Orientações para pais e médicos

  • Consulte um especialista: Antes de iniciar qualquer tratamento com cannabis medicinal, consulte um médico especializado em cannabis medicinal. Eles podem fornecer orientações específicas com base nas necessidades individuais da criança.
  • Mantenha registros detalhados: Manter registros detalhados dos efeitos da cannabis medicinal é fundamental. Isso inclui monitorar os efeitos terapêuticos, eventuais efeitos colaterais e quaisquer mudanças no estado de saúde da criança. Esses registros ajudarão os médicos a ajustar o tratamento conforme necessário.
  • Esteja ciente das leis locais: Certifique-se de estar ciente das leis locais relacionadas à cannabis medicinal e esteja em conformidade com elas. Em muitos lugares, é necessária uma prescrição médica e um registro legal para o uso desses produtos.
  • Comunique-se com a equipe médica: Mantenha uma comunicação aberta e regular com a equipe médica da criança. Isso inclui neurocirurgiões, neurologistas e outros profissionais de saúde envolvidos no tratamento. Eles devem estar cientes do uso de cannabis medicinal e monitorar sua interação com outros tratamentos.

Considerações Finais

O uso da cannabis medicinal na neurologia pediátrica é um campo complexo e em constante evolução. Embora haja benefícios potenciais a serem considerados, é essencial abordar essa opção terapêutica com cautela, considerando os riscos, regulamentações legais e éticas, e a necessidade de pesquisa contínua sobre o tema.
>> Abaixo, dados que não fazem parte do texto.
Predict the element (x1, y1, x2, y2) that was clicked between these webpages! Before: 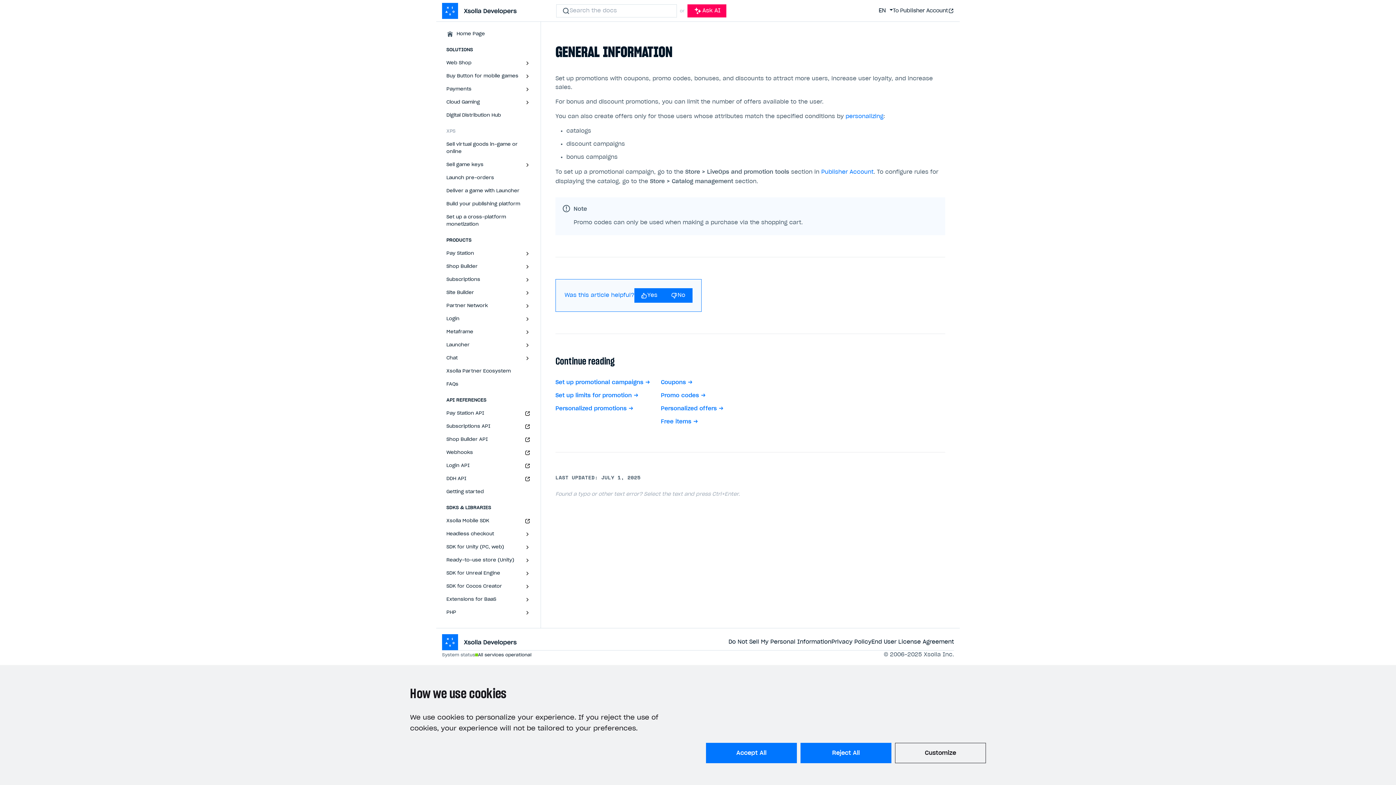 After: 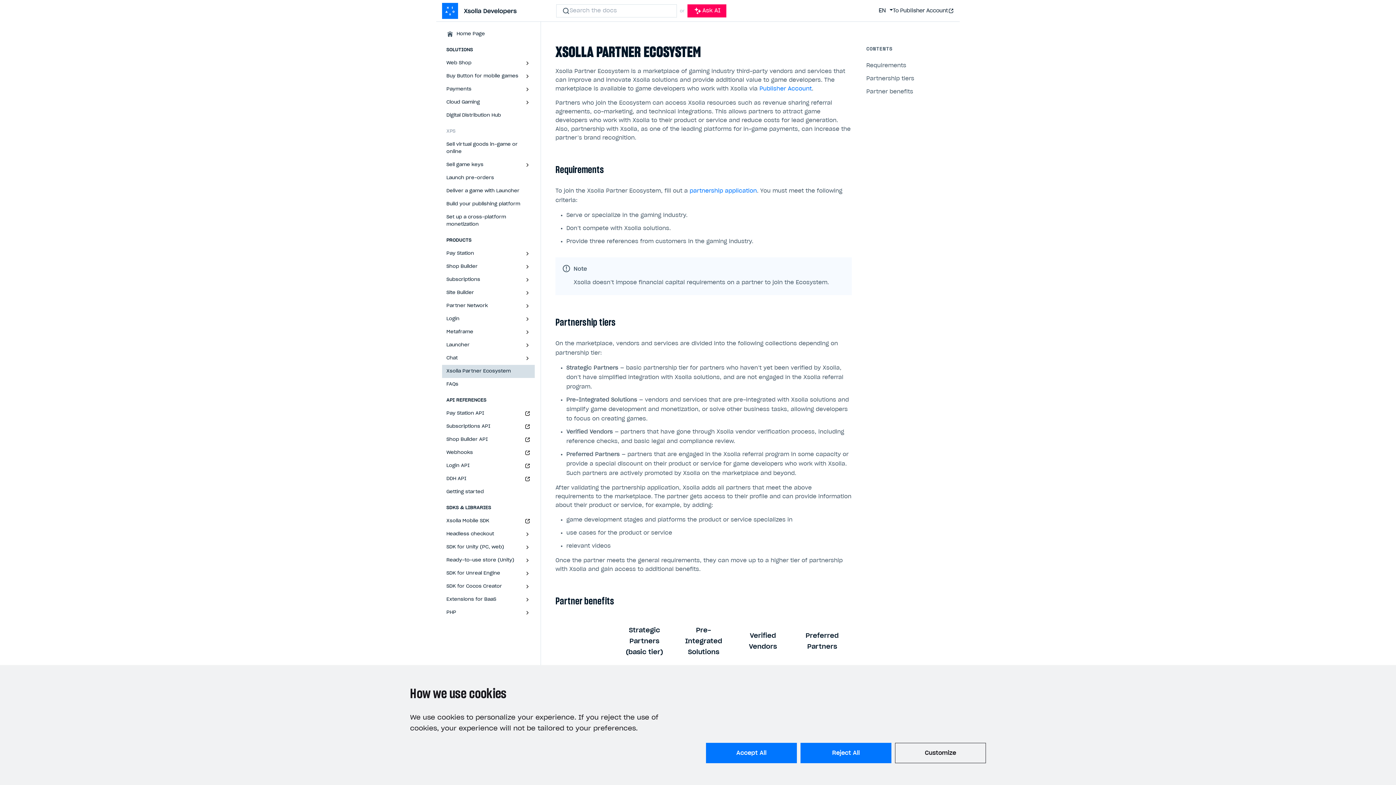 Action: bbox: (442, 365, 534, 378) label: Xsolla Partner Ecosystem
Em alguns casos, a cannabis medicinal pode ser uma tentativa de tratamento antes de se optar por uma neurocirurgia pediátrica. Porém, isso deve ser avaliado em conjunto das melhores evidências cientificas sobre o assunto, principalmente quando falamos de epilepsia e distúrbios de movimento.

A colaboração multidisciplinar, incluindo médicos - especialistas em cannabis medicinal, é fundamental para garantir a segurança e eficácia desse tratamento. À medida que a pesquisa avança e a aceitação pública cresce, é possível que a cannabis medicinal desempenhe um papel cada vez mais importante no apoio ao bem-estar de pacientes pediátricos. No entanto, a prioridade deve sempre ser a saúde e o bem-estar das crianças, com uma abordagem cuidadosa e baseada em evidências.